Gunter Haferkamp blickt auf eine buchstäblich bunte Zeit in seinem Berufsleben zurück: Er war bis zu seinem Ruhestand Bereichslehrer für Kinder reisender Artisten und Schausteller.

Foto: UWE HELDENS

Schon als Kind hat Gunter Haferkamp den Zirkus geliebt. Vor zwölf Jahren hatte der Pädagoge sich einen Traum erfüllt und schnupperte seitdem in die Zirkuswelt und den Alltag der Schausteller, kurzum: Er war Bereichslehrer im Kreis Heinsberg für Kinder von reisenden Schaustellern und Zirkusleuten. In der Regel betreute Haferkamp die Kinder, indem er sie gemäß ihrem Leistungsstand auf die unterschiedlichen Schulformen verteilte. Dazu unterrichtete er sie zweimal wöchentlich im Förderbereich.

Oft sind die Kinder nur zwei bis drei Tage an einem Ort. Doch während des Winterquartiers - meist von Oktober bis März - bleiben sie für einige Monate an den Schulen. "Dann haben wir die Möglichkeit, die Kinder auf den entsprechenden Lernstand zu bringen." Haferkamp lobt die gute Vernetzung zwischen den Bereichslehrern. "Ich erfuhr bereits Tage vorher von meinem Kollegen, auf welchem Lernstand die Kinder sind, und konnte schon die Möglichkeiten für eine Schulform ausloten", erzählt er. "Die Kinder führen einen Jahresplan mit sich. Sie gehen locker damit um, dass sie nur wenige Tage an den Schulen bleiben", sagt Haferkamp.

An manchen Tagen sah jedoch sein Arbeitsplatz ganz anders aus. Dann saß er mit den Kindern des Zirkus in seinem Wohnmobil an einem Tisch. Durch die Fenster wehte dann der Geruch der Zirkustiere herein, und leise Musik war im Hintergrund zu hören. "Es hat mir stets viel Freude gemacht, diese Kinder zu unterrichten", berichtet der Birgelener. Er ist nicht der einzige Pädagoge, der regelmäßig das Klassenzimmer in einen Zirkuswagen verlegt. Die Einführung sogenannter mobiler Lehrkräfte fand vor einigen Jahren bundesweit statt. Nun geht Haferkamp in Rente. Zusammen mit seiner Frau erfüllt er sich einen Kindheitstraum und reist mit ihr im eigenen Wohnmobil sechs Wochen zusammen mit dem Zirkus Roncalli.
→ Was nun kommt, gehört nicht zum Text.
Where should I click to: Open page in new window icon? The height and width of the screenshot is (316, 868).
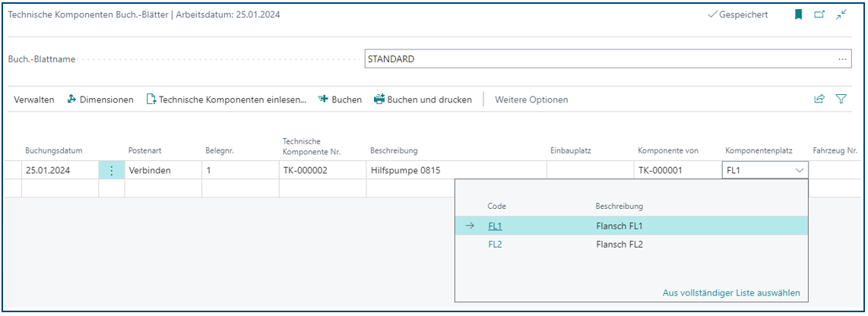tap(819, 14)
Der gastiert 2015 unter anderem in Oldenburg, Luxemburg, Aachen, Bielefeld und Hannover. Haferkamp freut sich auf eine aufregende und spannende Zeit. Ein weiteres Ziel sei Irland, verrät der frisch pensionierte Pädagoge. Gunter Haferkamp hat zum ersten November den Staffelstab an seinen Nachfolger weitergegeben. "Es war ein spannendes und spontanes Arbeitsfeld", sagt Haferkamp.

Die Schüler eines Bereichslehrers umfassen in der Regel die Klassen eins bis zehn, manchmal aber auch die Oberstufe. Ältere Artisten kennen noch ein System von Nachweisheften für besuchten Unterricht, in die Schulen ihre Stempel setzten. So konnten bis zum Ende der Lernzeit bis zu 500 Stempel von diversen Stationen der Zirkus-Tourneen zusammenkommen. Manche "Zirkuskinder" machen per Fernschule ihren Hauptschulabschluss, begleitet vom Bereichslehrer. Gunter Haferkamp hat jetzt jedenfalls "Schule aus" und kann die magische Zirkus-Atmosphäre künftig als Ruheständler in vollen Zügen genießen.